Lunch and Learn: My Credit What?
This is meant to be a brief discussion on a very important three digit number which when mastered will open so many doors but when ignored will make your financial life more difficult than it needs to be. It is important to have a disclaimer that I am not a financial professional and to please follow up with your own research. This is not meant to be financial advice but an open discussion regarding your FICO score.
At its most basic definition, your credit score is a numerical representation (ranging from 300 – 850) which shows what your creditworthiness is. The information from which this score is derived from is your credit reports from the credit bureaus. What these companies do is “Collect information about where you live and work, how you pay your bills, whether or not you have been sued, arrested, or filed for bankruptcy.” (usa.gov/credit-reports). The three companies are Equifax, Experian and Transunion. The numeric representation of your credit history and the way that it is weighted is as follows: Payment history: 35%, Amounts owed: 30%, Length of credit history: 15%, How many types of credit in use: 10%, Account inquiries: 10%.

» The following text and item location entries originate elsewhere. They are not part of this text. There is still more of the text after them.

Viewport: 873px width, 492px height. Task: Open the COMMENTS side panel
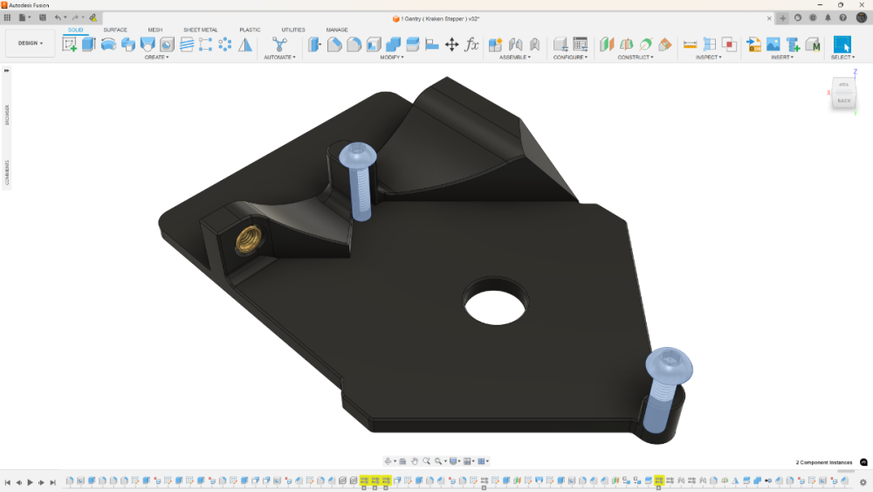tap(7, 172)
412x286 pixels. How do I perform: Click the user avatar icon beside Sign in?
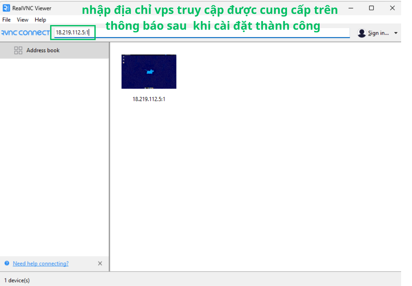[362, 33]
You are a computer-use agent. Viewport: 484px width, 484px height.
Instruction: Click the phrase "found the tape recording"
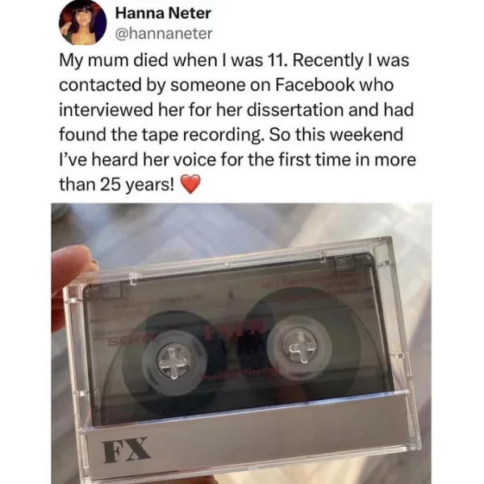click(x=160, y=135)
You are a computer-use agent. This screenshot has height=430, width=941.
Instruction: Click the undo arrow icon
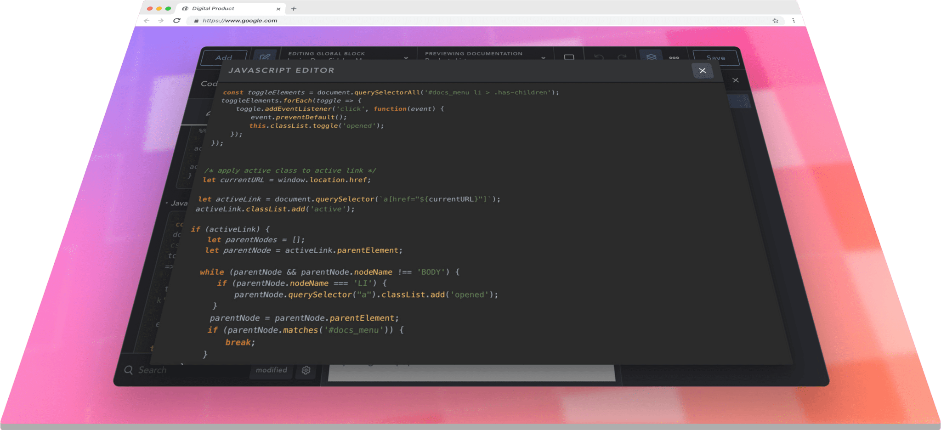coord(598,57)
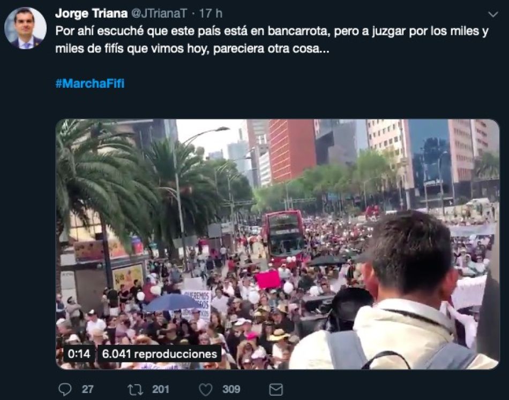Retweet using the arrows icon

135,389
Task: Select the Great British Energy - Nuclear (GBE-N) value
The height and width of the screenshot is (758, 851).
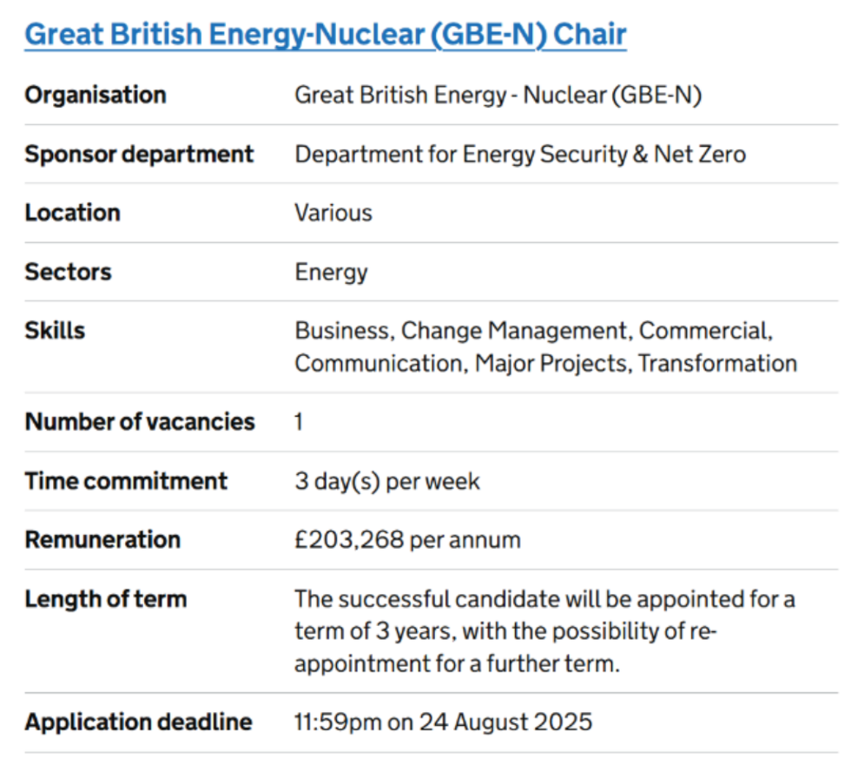Action: pyautogui.click(x=498, y=95)
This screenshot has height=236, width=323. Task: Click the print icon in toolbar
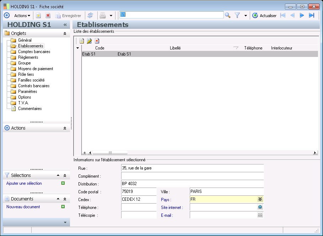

Now that you know what your FICO score is and where the information is derived from let’s talk about something that is applicable right now!
The first question to be answered is, what is my credit score? First things first is to get your credit report directly from the credit bureaus once a year for free. (Annualcreditreport.com) This is crucial not only to monitor your FICO score but also what is actually seen on your credit report in case something comes up that is incorrect or fraudulent in nature. A second popular way that recently has emerged is for your credit card company to show you what your credit score is along with your monthly statement.
As a dental student, the financial resources at our disposal are less now than what they will hopefully be in a couple years. With that being said, one definite step that can be taken today and for the next couple years in order to put you in a better position for the future is understanding your credit score, what it is derived from, and what you can do right now to maintain it and develop it appropriately.